Page extract:
There are football programs all over the state struggling to maintain participation, some even in worse shape than Camden Hills. For instance, there’s Stearns of Millinocket, a football team with a strong history of winning that goes back decades. Stearns football is chock full of tradition. The problem is, Millinocket is no longer chock full of people, and as enrollment has plummeted at Stearns, the number of football players has, too.

At Falmouth, Yarmouth, Mount View and Nokomis, football has taken hold to varying degrees of on field success. Soccer’s strong foundation at Camden Hills has been called a contributing factor to the school’s football demise, but Falmouth and Yarmouth are traditional soccer hotbeds, too, with enrollments close to Camden’s, and football found a way to coexist with futbol at those schools. Gray-New Gloucester is off to a great start after a few lean years. Houlton and Washington Academy have seen some wins and losses, and it’s still too early to tell which direction each will go. Just down the coast from Camden, first-year varsity program Medomak Valley is 4-0.

If the Maine high school football programs teetering on the brink of folding need inspiration, they can find it in John Bapst of Bangor.

Records shown:

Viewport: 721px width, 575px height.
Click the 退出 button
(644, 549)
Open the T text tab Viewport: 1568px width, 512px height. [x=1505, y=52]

--

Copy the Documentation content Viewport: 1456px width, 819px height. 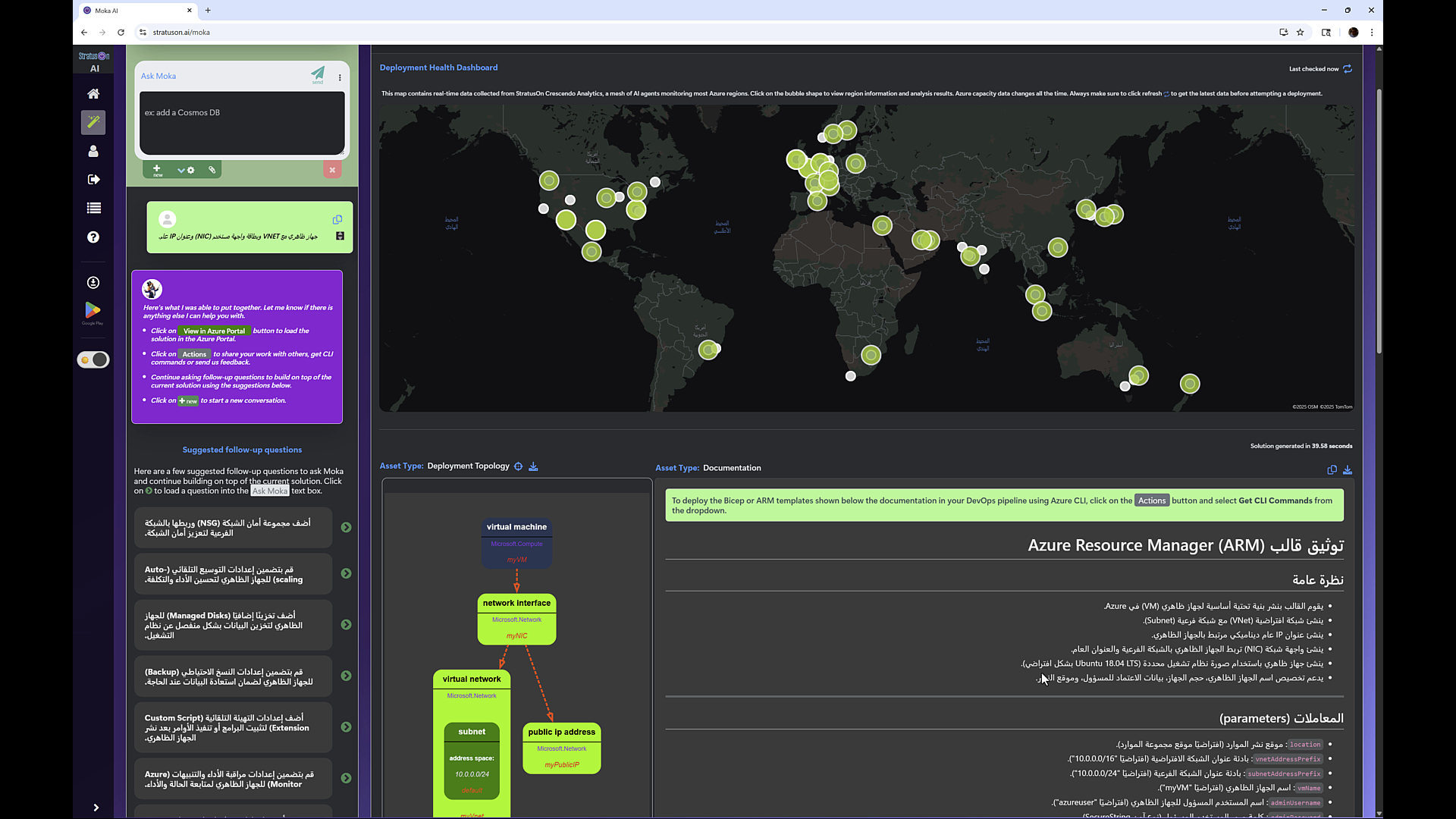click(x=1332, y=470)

--

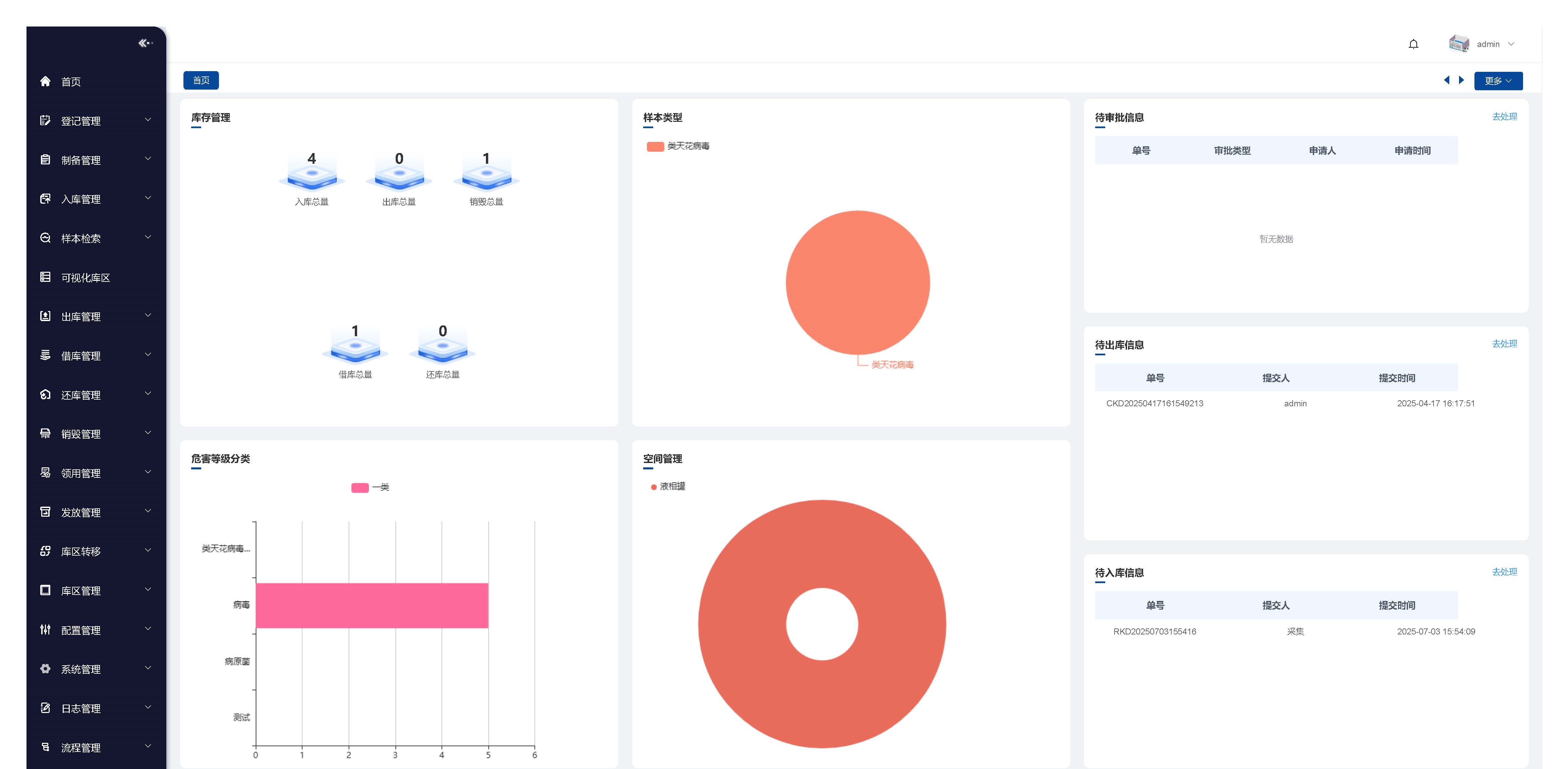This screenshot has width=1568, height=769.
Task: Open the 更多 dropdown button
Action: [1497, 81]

Exercise:
In the Maine high school football text, which school is named as inspiration for programs near folding? The lines come from a different source than the text.

Solution to the problem:
John Bapst of Bangor.